Microsoft Copilot (Personal Accounts)

  1. Open Copilot (either on the web or in Windows).
  2. Click on the settings gear icon (top right).
  3. Under “Data & Privacy,” find “Improve Copilot with your data” and turn it off.
  4. For users of Microsoft 365 Copilot (enterprise), your organization’s policies may differ. Check your admin settings.

Other Chatbots (Claude, Perplexity, etc.) Each service has its own privacy controls. Generally, look for a “Privacy” or “Data” section in your account settings. Claude by Anthropic, for example, offers an opt-out for training on your conversations. Perplexity allows you to disable “Use my data to improve Perplexity” in settings. Always check the privacy policy for the latest options.

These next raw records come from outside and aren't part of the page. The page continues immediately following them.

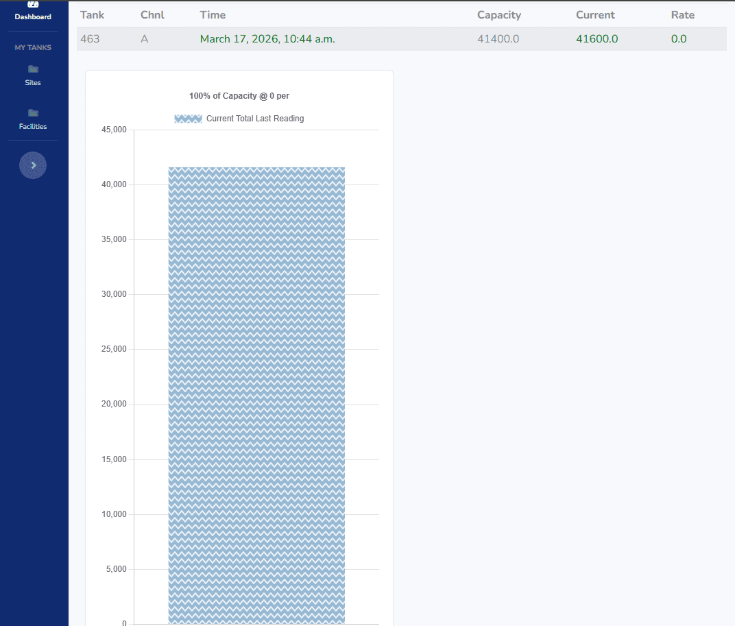Click the Dashboard text label
The image size is (735, 626).
33,16
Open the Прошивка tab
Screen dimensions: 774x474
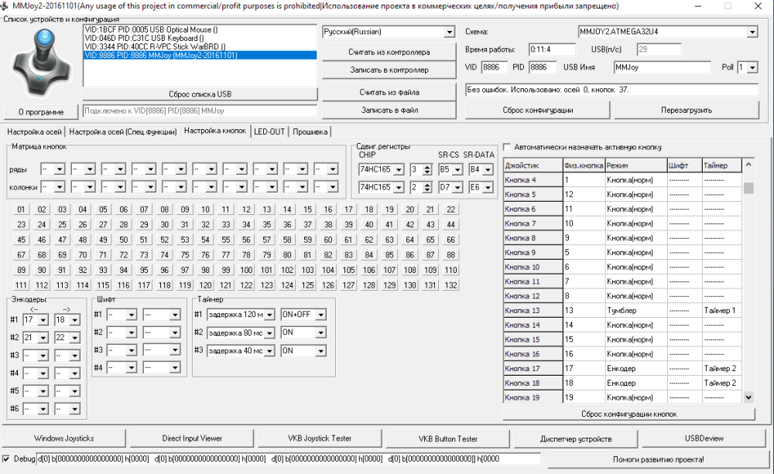click(310, 131)
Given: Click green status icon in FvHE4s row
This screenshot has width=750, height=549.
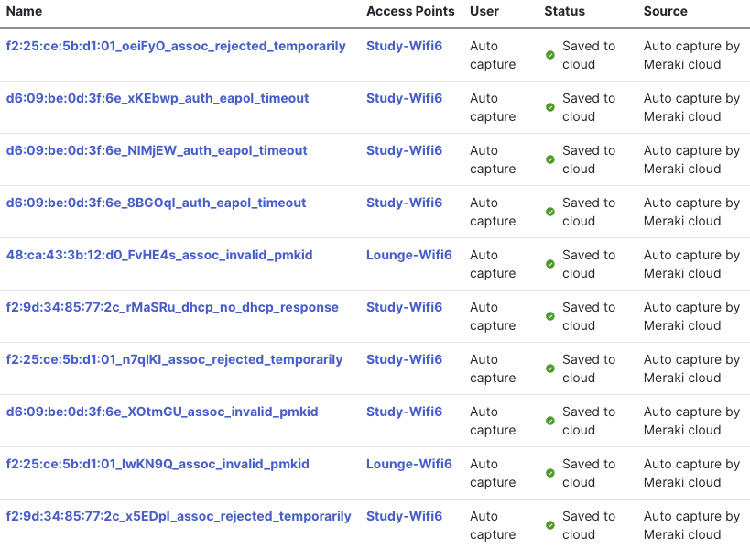Looking at the screenshot, I should click(550, 264).
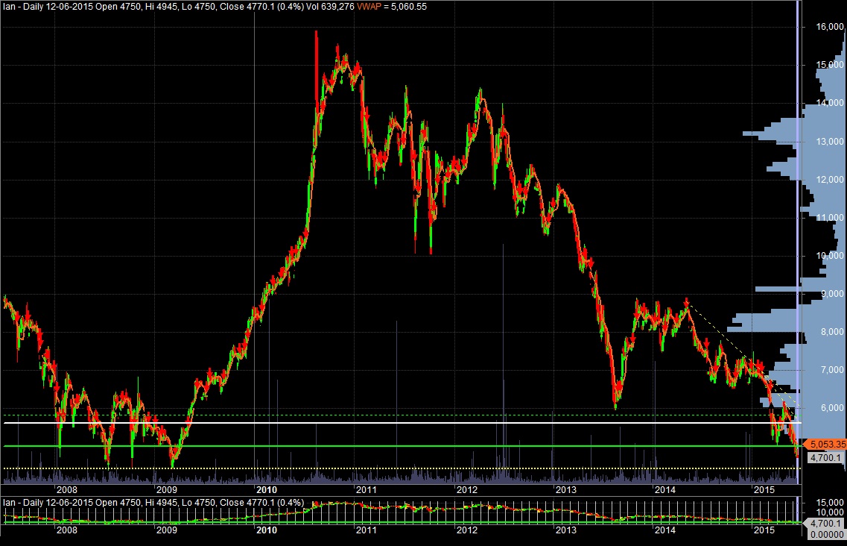The width and height of the screenshot is (847, 546).
Task: Click the lavender vertical cursor line
Action: (x=799, y=224)
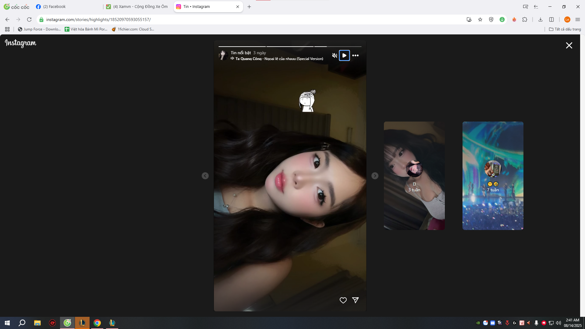Switch to the Facebook tab

55,6
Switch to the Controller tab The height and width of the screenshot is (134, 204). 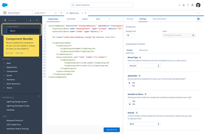[71, 19]
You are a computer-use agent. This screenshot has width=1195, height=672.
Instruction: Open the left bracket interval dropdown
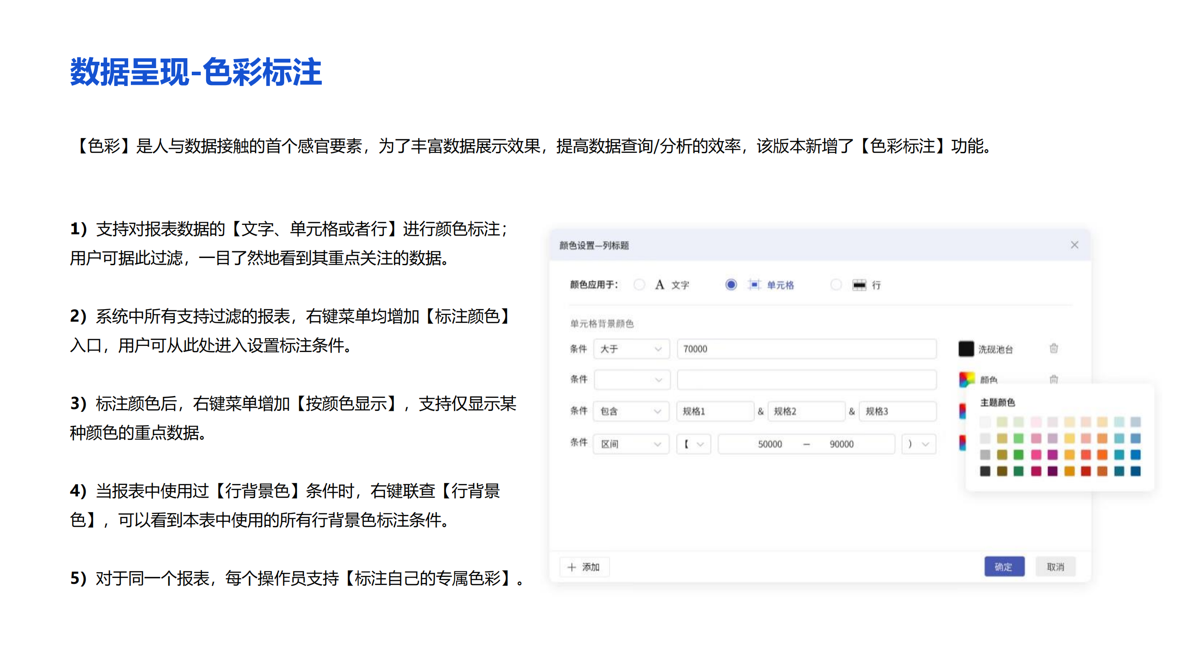pyautogui.click(x=694, y=444)
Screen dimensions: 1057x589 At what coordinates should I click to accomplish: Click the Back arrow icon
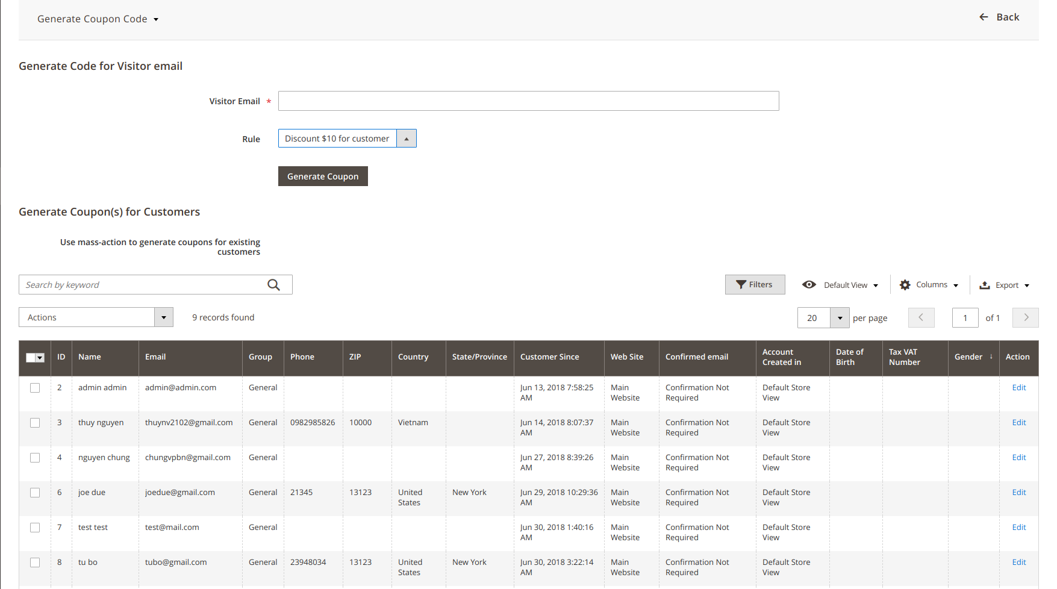pos(984,17)
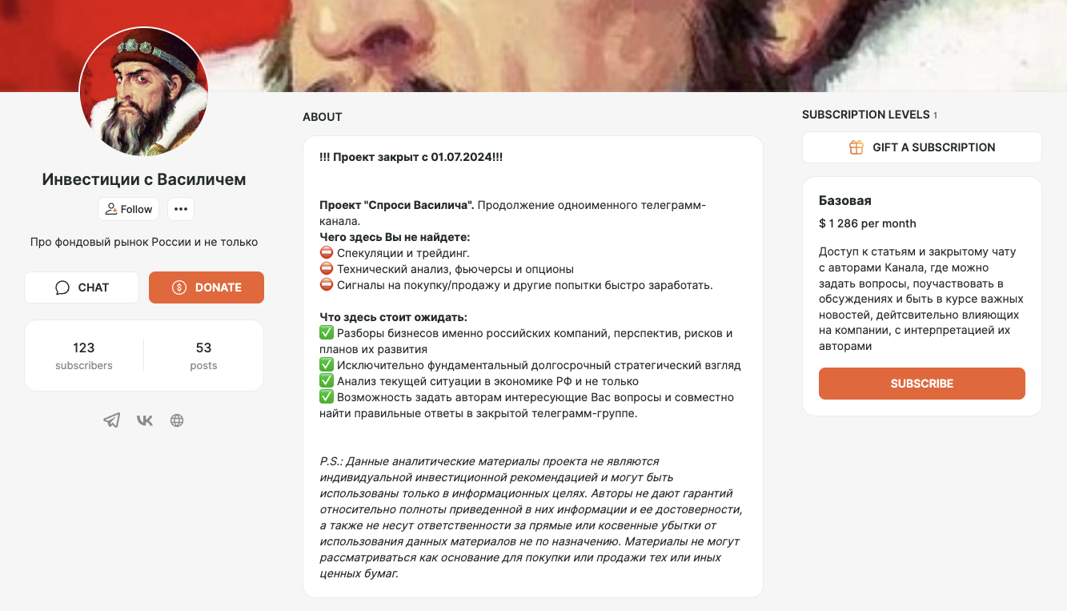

Extra Steps for Better Privacy

  • Use “temporary chat” modes when available. ChatGPT, for example, offers a “Temporary Chat” feature for one-off conversations that are not saved.
  • Avoid sharing sensitive information even after opting out. No setting is absolute, and model training may still occur in aggregated or anonymized form.
  • Delete your chat history regularly. Most platforms allow bulk deletion.

Sources

  • Inc. (2026). “Stop Letting ChatGPT and Other AI Chatbots Train on Your Data. Here’s Why—and How.”
  • Stanford HAI (2025). “Be Careful What You Tell Your AI Chatbot.”
  • Transparency Coalition (2026). “TCAI Guide: How to stop your images and data from being used to train AI.”
  • The Washington Post (2025). “ChatGPT’s year-end review knows way too much. How to fix your privacy settings.”

This article is based on publicly available information as of May 2026. Settings may change; always verify within the service you use.